E’ però completamente truffaldino affermare che SICCOME l’unità politica è una bella cosa, OCCORRE mettere in atto tutti i possibili passaggi preliminari, in termini di cessioni di sovranità, per raggiungere quell’obiettivo finale.

E’ truffaldino perché l’unità politica non è affatto un obiettivo condiviso dalla maggioranza dei cittadini dei vari stati dell’Unione Europea, paese per paese. E senza questa opinione favorevole, l’unione politica può essere bella o può essere brutta, ma rimane un traguardo verso il quale NON si è ancora formata la volontà di dirigersi.

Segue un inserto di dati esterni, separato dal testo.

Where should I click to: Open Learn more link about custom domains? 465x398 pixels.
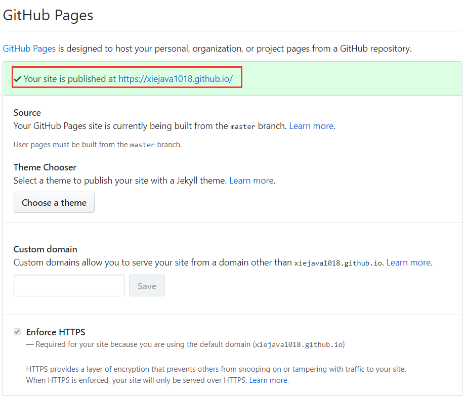click(x=408, y=262)
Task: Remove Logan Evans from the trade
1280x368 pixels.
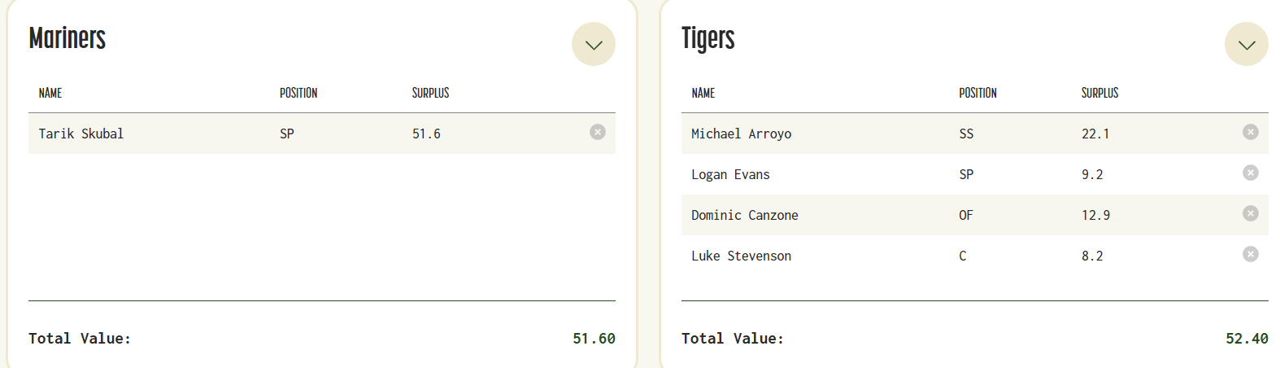Action: (1251, 173)
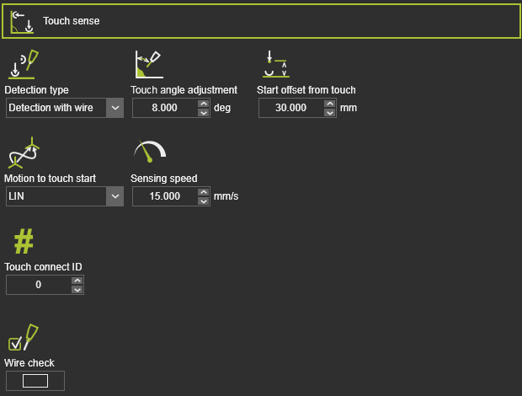
Task: Decrease the Touch angle adjustment value
Action: click(203, 112)
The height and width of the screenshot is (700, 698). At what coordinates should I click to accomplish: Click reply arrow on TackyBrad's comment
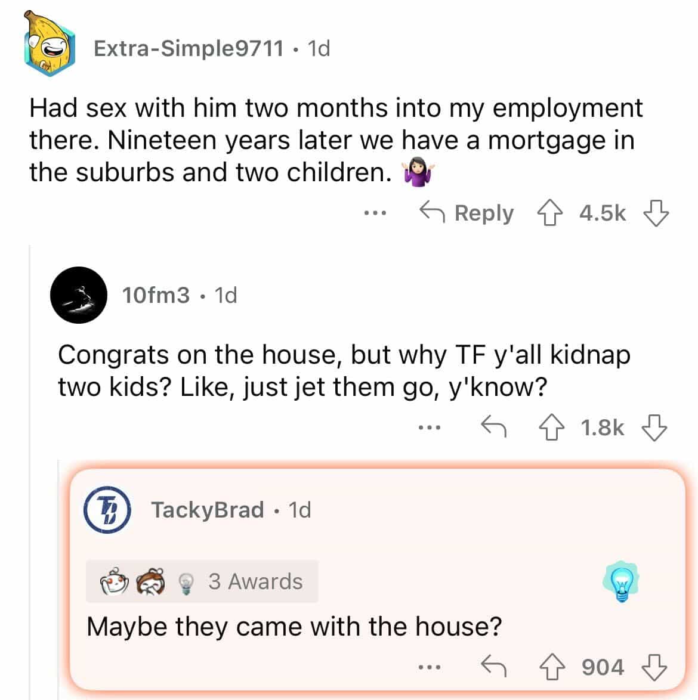[x=494, y=666]
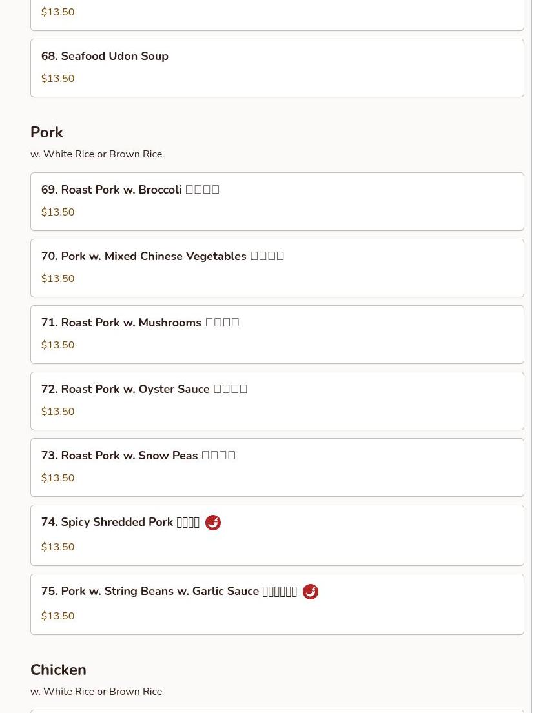Click the Pork section heading
The height and width of the screenshot is (713, 545).
46,132
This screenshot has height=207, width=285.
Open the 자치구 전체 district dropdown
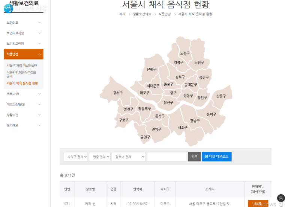click(75, 157)
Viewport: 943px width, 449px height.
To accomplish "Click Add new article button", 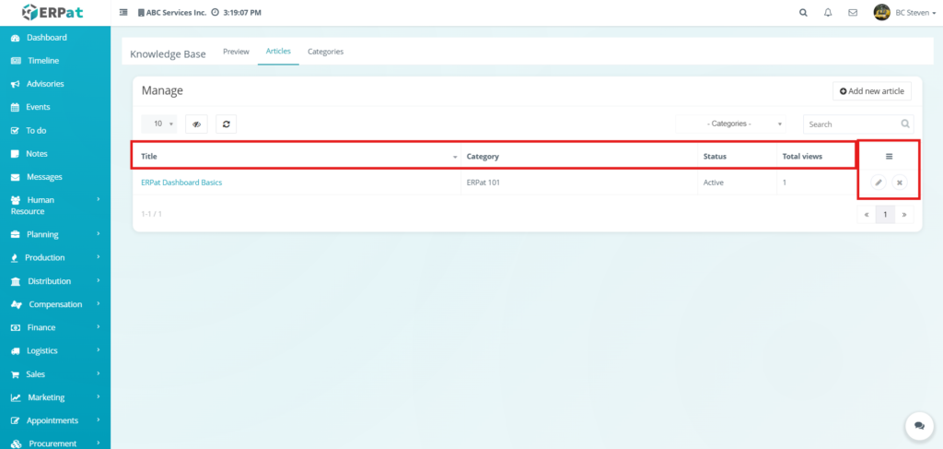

Nel frattempo le forme di integrazione e di cooperazione messe in atto all’interno della UE non vanno giudicate in funzione di un ipotetico, ma al momento inesistente (nel senso di non condiviso) obiettivo finale: bensì per i risultati che ottengono.

Inutile quindi dire (per esempio) che la moneta unica o le regole di bilancio “magari” hanno dei difetti ma non possono essere messe in discussione per non compromettere l’obiettivo degli Stati Uniti d’Europa. L’obiettivo oggi non c’è.

Ci sono invece i risultati della governance eurozonica. E sono pessimi.

 

sabato 6 luglio 2024

Potenziale di crescita, a breve e a lungo termine

 

La mancanza di potere d’acquisto tarpa la crescita dell’economia, e questo blog è dedicato infatti a spiegare che certi limiti sono puramente artificiali, che sono un fattore di strumentalizzazione politica, e che possono essere rimossi.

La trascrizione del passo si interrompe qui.